> _PASSAGE SHOWN_
((

This question relates specifically to .NET 7+ but it also touches on HTTP basics, so any input is welcome. Also: i tend to do a lot of googling myself before resorting to asking a new question. If my google-fu has left me yet again, i'm more than happy to accept links to external resources that i've overlooked.
I have an MVC endpoint that returns IAsyncEnumerable<int>
. Let's assume that what the endpoint does, is reading rows from a table in a database. The database driver supports querying rows from a cursor using IAsyncEnumerable so i can basically do something like
[HttpGet]
public async IAsyncEnumerable<int> SomeEndpoint() {
await foreach (var row in PerformSelectQuery())
yield return int.Parse(row[0]);
}
So far so good: .NET and System.Text.Json handles it all well:
It sets Transfer-Encoding
to chunked
and starts writing the response as soon as the first row gets returned from the database. I like that, because I don't have to do any buffering so I don't waste memory, and the client can start parsing the result faster (if it supports it).
Let's say: I did a crappy job and the column may contain null values. That would cause an exception to be raised by int.Parse say, in row #24645 out of 90000.
That's a problem:
.NET just kills the connection. Clients like Postman say the request has been aborted. And I can't blame them: There's no way of knowing what went wrong.
I can catch any exceptions (or do other error handling) in my foreach and, if needed, just yield break
, causing the request to fail silently. Again, the client has no idea that the result is incomplete and an error ocurred.
I'm not even sure that's better than having the request fail completely. At least then, the client knows something went wrong.
My current solution is to wrap the int (or whatever i return) in a kind of Result/Option monad. That then gets serialized to the stream instead of the raw value. This way, i can catch an error, yield it as such from my action and then decide to either abort with a yield break, or continue down the table. The specific format of the wrapper is also tricky (polymorphic serialization, yay!) but not really subject of this question.

))

> _Items from a data source_
((

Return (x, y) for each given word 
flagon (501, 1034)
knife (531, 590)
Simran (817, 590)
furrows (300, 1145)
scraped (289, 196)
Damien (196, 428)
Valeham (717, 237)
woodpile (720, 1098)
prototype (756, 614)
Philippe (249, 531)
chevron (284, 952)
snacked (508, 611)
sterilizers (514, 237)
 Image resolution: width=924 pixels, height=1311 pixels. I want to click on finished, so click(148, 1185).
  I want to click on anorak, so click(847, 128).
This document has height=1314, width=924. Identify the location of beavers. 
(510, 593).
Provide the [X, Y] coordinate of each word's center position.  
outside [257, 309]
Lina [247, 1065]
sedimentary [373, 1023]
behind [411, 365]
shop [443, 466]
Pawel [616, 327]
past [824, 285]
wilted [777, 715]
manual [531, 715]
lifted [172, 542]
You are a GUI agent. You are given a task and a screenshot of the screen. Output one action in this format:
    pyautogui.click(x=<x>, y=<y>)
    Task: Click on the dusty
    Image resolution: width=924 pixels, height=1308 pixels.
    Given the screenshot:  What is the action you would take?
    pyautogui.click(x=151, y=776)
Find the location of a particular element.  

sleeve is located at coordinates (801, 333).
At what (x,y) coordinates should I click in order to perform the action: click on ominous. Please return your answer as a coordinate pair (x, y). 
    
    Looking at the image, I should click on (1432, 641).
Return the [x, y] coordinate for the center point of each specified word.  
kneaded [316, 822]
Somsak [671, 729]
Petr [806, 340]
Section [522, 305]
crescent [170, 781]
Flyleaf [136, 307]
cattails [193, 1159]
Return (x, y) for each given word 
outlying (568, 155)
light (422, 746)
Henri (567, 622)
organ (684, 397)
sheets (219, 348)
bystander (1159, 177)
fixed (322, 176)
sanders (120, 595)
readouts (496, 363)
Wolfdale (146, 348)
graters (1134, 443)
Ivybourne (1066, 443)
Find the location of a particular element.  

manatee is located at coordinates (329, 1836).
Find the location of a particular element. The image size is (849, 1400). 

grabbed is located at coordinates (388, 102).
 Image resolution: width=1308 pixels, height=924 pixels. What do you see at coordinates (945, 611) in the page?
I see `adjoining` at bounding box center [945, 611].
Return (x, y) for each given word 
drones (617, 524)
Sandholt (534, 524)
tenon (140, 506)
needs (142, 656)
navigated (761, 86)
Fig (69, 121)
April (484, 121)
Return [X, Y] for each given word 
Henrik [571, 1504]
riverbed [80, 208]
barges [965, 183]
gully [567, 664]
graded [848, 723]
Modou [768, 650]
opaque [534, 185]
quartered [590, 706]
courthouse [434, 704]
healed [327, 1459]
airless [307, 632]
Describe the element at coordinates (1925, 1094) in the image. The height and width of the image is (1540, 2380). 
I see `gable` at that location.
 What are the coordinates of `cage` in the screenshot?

))

> _REQUIRED TASKS_
• a. Answer these about the streaming question:
(i) What value does .NET give Transfer-Encoding?
(ii) In the example, which row out of 90000 makes int.Parse raise an exception?
(iii) In the current solution, what is the returned value wrapped in?
• b. Reproduce the part of the streaming question starting at "My current solution" and ending at "of this question.".
You can answer everything here without the rows.

> _RESULTS IN ORDER_
• a.
(i) chunked
(ii) Row #24645
(iii) A kind of Result/Option monad

• b.
My current solution is to wrap the int (or whatever i return) in a kind of Result/Option monad. That then gets serialized to the stream instead of the raw value. This way, i can catch an error, yield it as such from my action and then decide to either abort with a yield break, or continue down the table. The specific format of the wrapper is also tricky (polymorphic serialization, yay!) but not really subject of this question.